Montag, 04 Februar 2008

Nach zwei Jahren Vorlauf und einem ersten Praxisjahr der Externen Evaluation an bayerischen Schulen zeigte sich der Leiter der Qualitätsagentur, Dr. Otmar Schießl, sehr zufrieden mit den Ergebnissen und Erfahrungen. Über 500 Schulen im Jahr 06/07 hätten die Besuche und die Rückmeldungen der Evaluationsteams erlebt und die objektive Sicht durch verschiedene „Brillen“ der Teammitglieder erlebt, ob durch Seminarleiter und Schulrat oder durch ausgebildete Schulleiter und Lehrkräfte sowie von nichtschulischen Externen z.B. aus der Wirtschaft. Er hob die Konzepttreue der Eva-Teams hervor.

 

BSV-Landesvorsitzender Werner Sprick konnte dies aus den Erfahrungen innerhalb des Verbands überwiegend bestätigen. Er betonte erneut die Bedeutung der mehrperspektivischen Sicht auf die Schule, die Wichtigkeit von möglichst verschiedenartig besetzten Teams und die Fähigkeit von Evaluationsteams, die Kollegien beim Vorstellungsbesuch möglichst gut „abzuholen“ bzw. einzubinden. Auch wenn dies nicht immer optimal gelingt, hören die Verantwortlichen im Institut für Schulqualität und Bildungsforschung dennoch gern von den über 80% der besuchten Schulen, dass der Besuch einen Erkenntnisgewinn gebracht hätte.

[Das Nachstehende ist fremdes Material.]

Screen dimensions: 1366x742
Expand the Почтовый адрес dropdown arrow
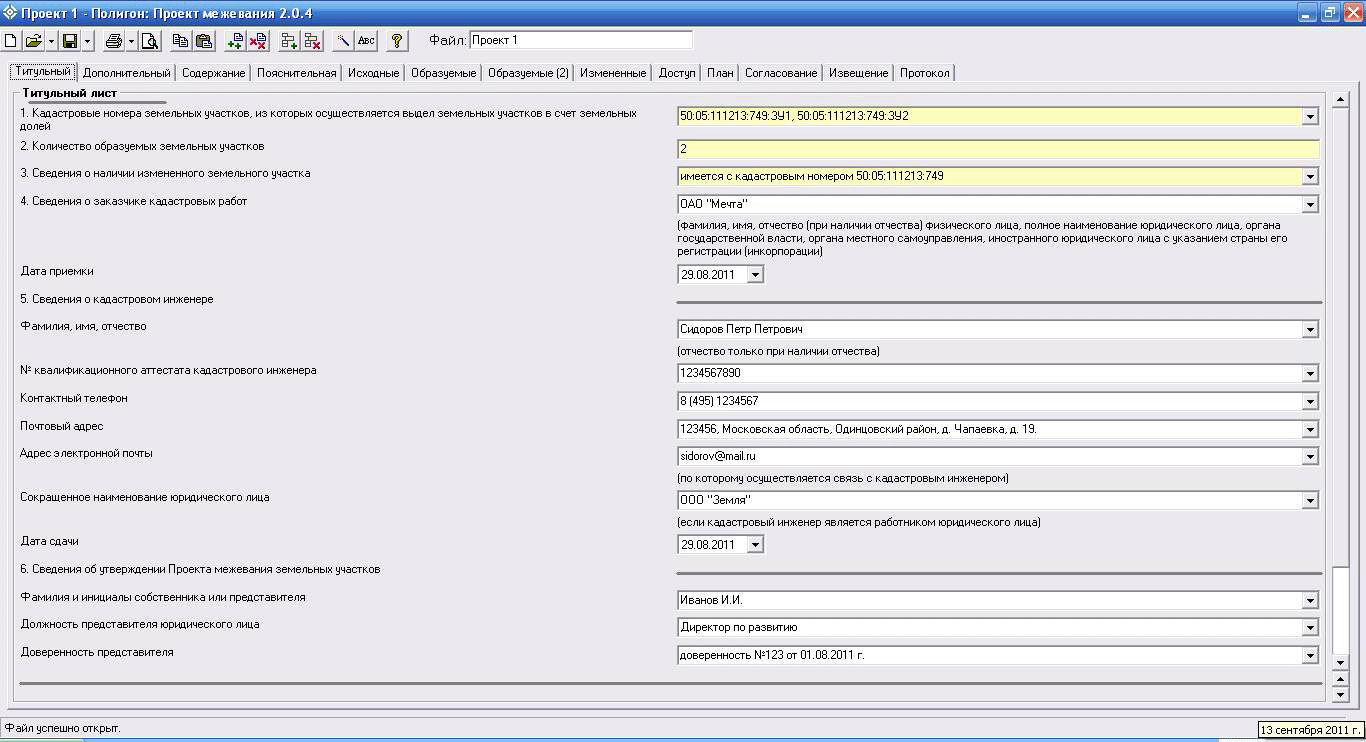click(1310, 430)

Evaluation und Unterstützung gehören untrennbar zusammen“. Auf diesen Kernsatz des ISB von 2003 angesprochen, wies Dr. Schießl darauf hin, dass die professionelle Evaluation zwar die Hauptaufgabe der externen Evaluations-Teams sei, dass aber die gemeinsame Auswertung des Abschlussberichts gemeinsam mit dem Schulamt erfolgen müsse, das zudem bei den nachfolgenden Verbesserungsversuchen der Schule tatkräftig zur Seite stehen sollte. Sprick wies auf die Bedeutung zusätzlicher Lehrerstunden hin, die nur über Regierungs- und Schulamtszuweisung in den Schulen für mehr sichtbare Entlastung sorgen könnten.  

Zu den Reizthemen „Gläserne Schule“ oder „Gläserner Schüler“ waren sich Dr. Schießl und Sprick einig darin, dass z.B. Schullaufbahndaten von Schülern hilfreich wären, um die Prognosequalität von Grundschullehrkräften stärken, die Schülerströme qualifizierter zu beeinflussen und die Elternberatung besser zu fundieren. Für den Datenschutz ist allerdings ein striktes Verbleiben dieser Daten innerhalb des bayerischen Bildungssystems zwingend nötig.
Zu den Themen Vergleichsarbeiten, Bildungsmonitoring und interne Evaluation werden weitere Gespräche mit Dr. Schießl vom Staatsinstitut für Schulqualität und Bildungsforschung folgen.